Though labeled as cookies, I noticed the pie dough resemblance pretty early on and went with it, making over 30 mini tarts using a mini muffin pan. Had I actually used the rolling pin to roll out the first batch I probably would have made even more!
Half the tarts were filled with a peanut butter confection and the other half held macerated raspberries and home-whipped cream. Can you guess which ones were everyone’s favorite…you do remember who’s house this is don’t you?
Cottage Cheese Cookies
- 1/2 cup butter (we used butter flavored Crisco)
- 1 1/2 cup flour
- 2 tsp baking powder
- 1/2 tsp salt
- 1/2 cup cottage cheese
- 1/2 cup sugar
Peanut Butter Mixture*
- 3/4 cup of peanut butter
- 1/4 cup powdered sugar
- 1/4 cup softened butter
(I didn’t exactly follow these but if you do let me know how it goes – see my italicized notes below)
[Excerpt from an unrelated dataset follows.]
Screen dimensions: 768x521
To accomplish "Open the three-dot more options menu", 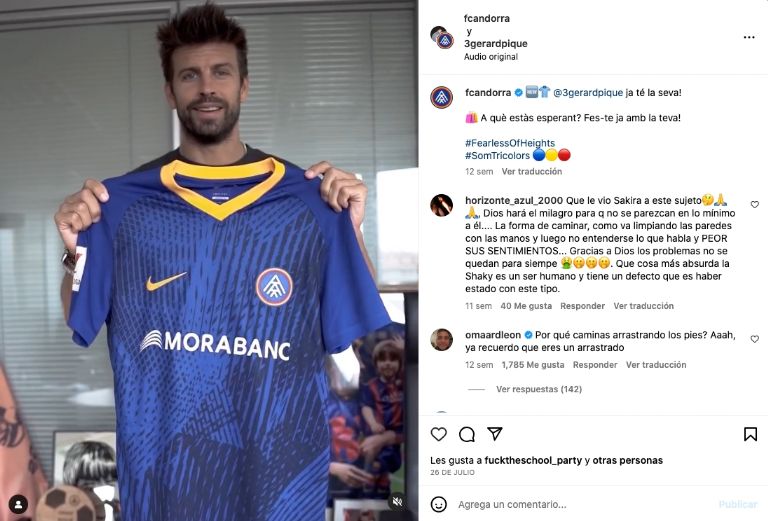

Preheat over to 400 degrees F. Cream butter and cheese until thoroughly blended. Mix together all dry ingredients and gradually add to the first mixture. Form into a loaf. Chill overnight. Slice thin and place on a greased cookie sheet. Bake for 10 minutes or until delicate brown. Let cool before serving.
Toss all the ingredients into the mixing bowl. Lock it into place and blend away while you spray down a muffin pan. Divide the dough into two batches. Start off by trying to shape balls of dough into the muffin forms. Realize it’d be a lot easier to just find the rolling pin already. Stick the dough in the fridge to firm up while you begin your search. Walk past the stove and remember that you forgot to turn it on.
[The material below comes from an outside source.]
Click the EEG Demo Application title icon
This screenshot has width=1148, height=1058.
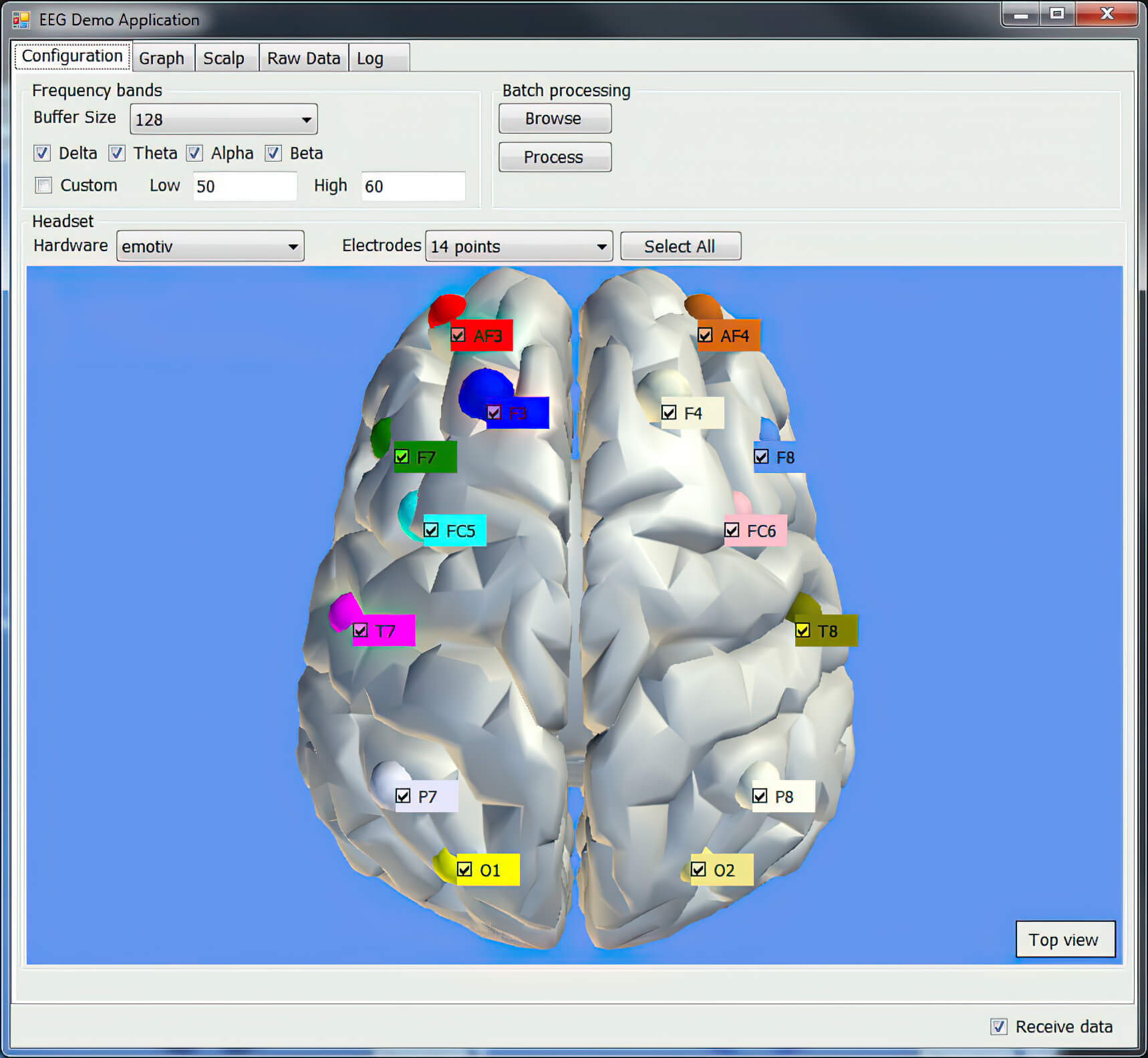click(x=21, y=20)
Find the rolling pin but realize that you may not actually have anything to cut out the right size circle…wait, the top of the drink shaker think works, crisis averted due in large part to your appreciation of a well-made drink. Cut out the circles, carefully shape them into the muffin tins and bake for 10-12 minutes.
They’re a little poofier than your average tart. Anyhow, we dolled up our tarts with the home-whipped cream, ice cream, and a little chocolate sauce. It was very good…you can take her word for it!
Here’s a couple more pictures ‘cause it was just so good!
*After filling the tarts with the peanut butter mixture I baked it for an additional 5 minutes to set it. YES, it made the tart shells hard and dry. I highly recommend adding it halfway through the initial baking process.